第20章 月下の交合*
「……私には、分からないのです」
背の高い彼を見上げてその瞳を見詰めていると、似たような瞳を持つもう一人の事を考えてしまう。
それでいてこの人には自分の心の内を話すことが出来る。
「私は人だから分からない。 琥牙や他の狼たち、彼らの気持ちが」
「……人だからというものではない。人間同士でも分かり合えない事など儘あるだろう?」
違いが分かるのなら自らの立ち位置は決めることが出来る。
人同士ならそれが出来る。
けれど、その思いを想像さえ出来ないなんて。
「そんな風に相手に寂しさを感じるのならば、それはそなたらが本当に愛し合い始めたという証だろう」
「愛し始めた……」
空に視線を移してそれを反芻する私に、供牙様は探るような目を向けた。
「それに、今宵のお前からはどこか満たされぬ雌の匂いがするぞ。 そのせいもあろう。 存分に可愛がられなかったのか?」
「え………」
そうなのかな?
そういえば、今晩だけじゃなくここの所の彼はやけに淡白でもある。
「私の子孫ともあろうものが不甲斐ない。 こちらへ来るがよい」
そうしていきなり肩を抱き寄せられ、驚いて身を引こうとしたが、首すじに息がかかって地に縫い付けられたみたいに動けなくなった。
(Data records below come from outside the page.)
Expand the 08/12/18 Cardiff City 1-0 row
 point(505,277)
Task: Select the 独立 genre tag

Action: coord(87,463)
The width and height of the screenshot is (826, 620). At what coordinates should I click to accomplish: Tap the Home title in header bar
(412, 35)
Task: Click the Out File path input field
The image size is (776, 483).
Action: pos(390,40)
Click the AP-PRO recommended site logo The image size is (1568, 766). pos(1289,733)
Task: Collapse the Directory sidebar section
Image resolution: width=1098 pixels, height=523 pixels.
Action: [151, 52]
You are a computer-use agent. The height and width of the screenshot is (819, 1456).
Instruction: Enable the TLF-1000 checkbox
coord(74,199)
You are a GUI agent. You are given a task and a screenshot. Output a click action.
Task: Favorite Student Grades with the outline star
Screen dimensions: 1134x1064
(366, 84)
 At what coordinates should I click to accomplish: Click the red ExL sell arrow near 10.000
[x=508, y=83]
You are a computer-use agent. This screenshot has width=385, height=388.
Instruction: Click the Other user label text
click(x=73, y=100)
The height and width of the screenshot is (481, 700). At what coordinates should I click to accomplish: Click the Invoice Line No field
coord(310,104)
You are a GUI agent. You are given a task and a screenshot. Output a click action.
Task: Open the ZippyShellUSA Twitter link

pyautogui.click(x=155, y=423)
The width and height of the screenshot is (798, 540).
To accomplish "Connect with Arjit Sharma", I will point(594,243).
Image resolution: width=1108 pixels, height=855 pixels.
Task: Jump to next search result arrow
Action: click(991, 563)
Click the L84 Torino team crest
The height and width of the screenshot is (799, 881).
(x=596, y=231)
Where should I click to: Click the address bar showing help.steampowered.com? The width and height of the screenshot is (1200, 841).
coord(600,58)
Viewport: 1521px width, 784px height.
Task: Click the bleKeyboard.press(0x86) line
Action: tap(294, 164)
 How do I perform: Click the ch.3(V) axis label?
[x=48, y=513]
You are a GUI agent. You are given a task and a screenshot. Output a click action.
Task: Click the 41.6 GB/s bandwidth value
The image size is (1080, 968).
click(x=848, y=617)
「あっ……駄目です、いけません。 私には琥牙がいますから」
つられて、まるで江戸時代みたいな言葉はふざけてるわけではなく。
せめてもの抵抗も、私に触れるその僅かな空気の振動で先細りとなって消えていく。
「あれは私とは同体と言っていい」
指でずらされた胸元からこぼれた乳房にねっとりとした舌が這い、思わずびくりと上体が跳ねた。
「ああ、美しくかように甘い……」
手で掬われ包まれた胸の肌を、先端の周りを濡れた彼の粘膜の跡を残していく。